1. Introduction
Due to the importance of the finishing stage in the manufacturing processes, the face milling process is the solution that can be used to achieve good surface quality and high accuracy in a short period of time. To achieve the high quality for the desired parts, studying the tool path strategies is inevitable too. The most common cutter path strategies in the milling process are zig, zig-zag, and contour, which can be created with the help of a computer-aided manufacturing system (CAM). Furthermore, the tool path generation is the prime issue in the different stages of NC machining that determines not only the quality of the desired shapes but also the performance of the manufacturing process [
1,
2]. Consequently, the optimization of tool path would contribute to improving the sufficiency of the milling process [
3].
The application and selection of tool path types and directions are crucial issues in the milling of the die and aerospace industries. Moreover, the intact selection may lead to reduce the machining time and enhance the surface quality of the milling parts, hence leading to higher productivity and lower product costs. Toh [
1] addressed a comprehensive review of the three most common cutting path strategies, i.e., offset, zig, zig-zag. The analytical study, effect of tool angle at the entrance and exit, and the inclined milling effects were evaluated with respect to the three previous tool path strategies. The better surface quality and optimum tool life were found with the inclination angle of 15°. Monreal and Rodriguez [
2] studied the effect of tool path strategy on the cyclic time in the high-speed milling process. Based on experimental observation, the mechanical model is constructed to evaluate the cyclic time for a raster path strategy.

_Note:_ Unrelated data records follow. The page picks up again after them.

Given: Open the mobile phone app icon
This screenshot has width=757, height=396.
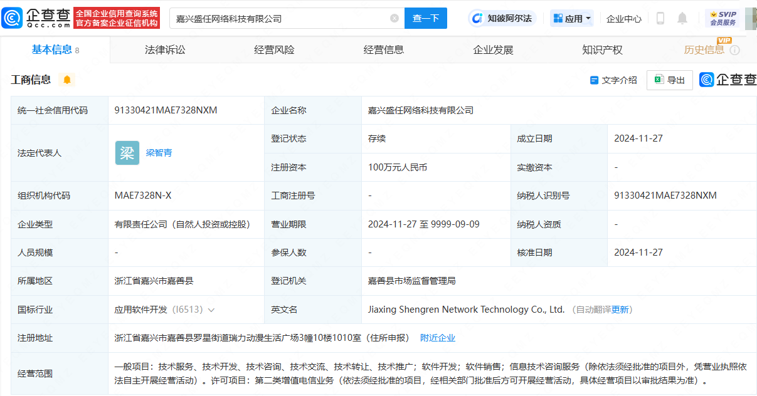Looking at the screenshot, I should click(x=660, y=18).
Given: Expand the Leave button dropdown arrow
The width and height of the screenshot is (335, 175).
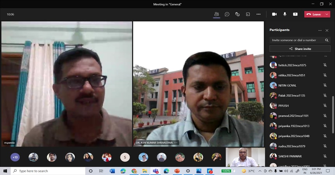Looking at the screenshot, I should 326,14.
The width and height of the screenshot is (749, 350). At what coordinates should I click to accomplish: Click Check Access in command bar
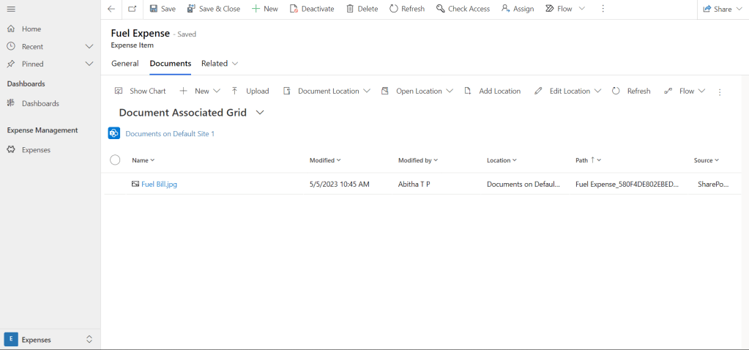(463, 9)
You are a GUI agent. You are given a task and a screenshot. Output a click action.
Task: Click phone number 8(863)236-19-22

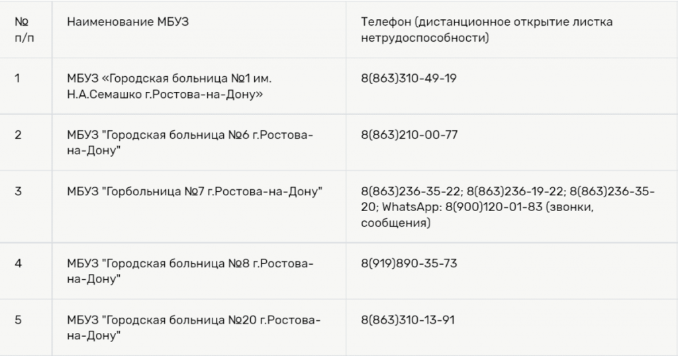516,192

Rangarajan and Dornfeld [
3] showed that the features of part orientation and tool path in face milling operation with 10%–20% saving in cyclic time by using the feed rate profile. Lazoglu et al. [
4] introduced a new approach to generate the optimum tool path strategy for free-form surfaces. The optimization process was based on the determination of the tool path with minimum machining force which should not exceed the maximum limit. Kim et al. [
5] proposed an algorithm to optimize the contour tool path while considering the cutting force and vibration. The optimization was performed for two-dimensional parts with a flat end mill tool. The material removal rate and cutting forces were kept constant to prevent the vibration in the milling area. Ramos et al. [
6] studied the influence of three tool path strategies called radial, raster and 3D offset on the surface roughness, texture and dimensional deviations of the free-form surface. They revealed that the milling time was not significantly different for the used strategies. However, the last strategy showed the best surface finish, uniform texture and dimensional performance, which confirmed the dependency of this strategy in free form surface machining. Quinsat and Sabourin [
7] developed a methodology to select the optimal tool path strategy with a guarantee of high-level surface quality. This methodology based on the directional beams, which represented the feed directions to ensure the maximum performance for the strategy chosen.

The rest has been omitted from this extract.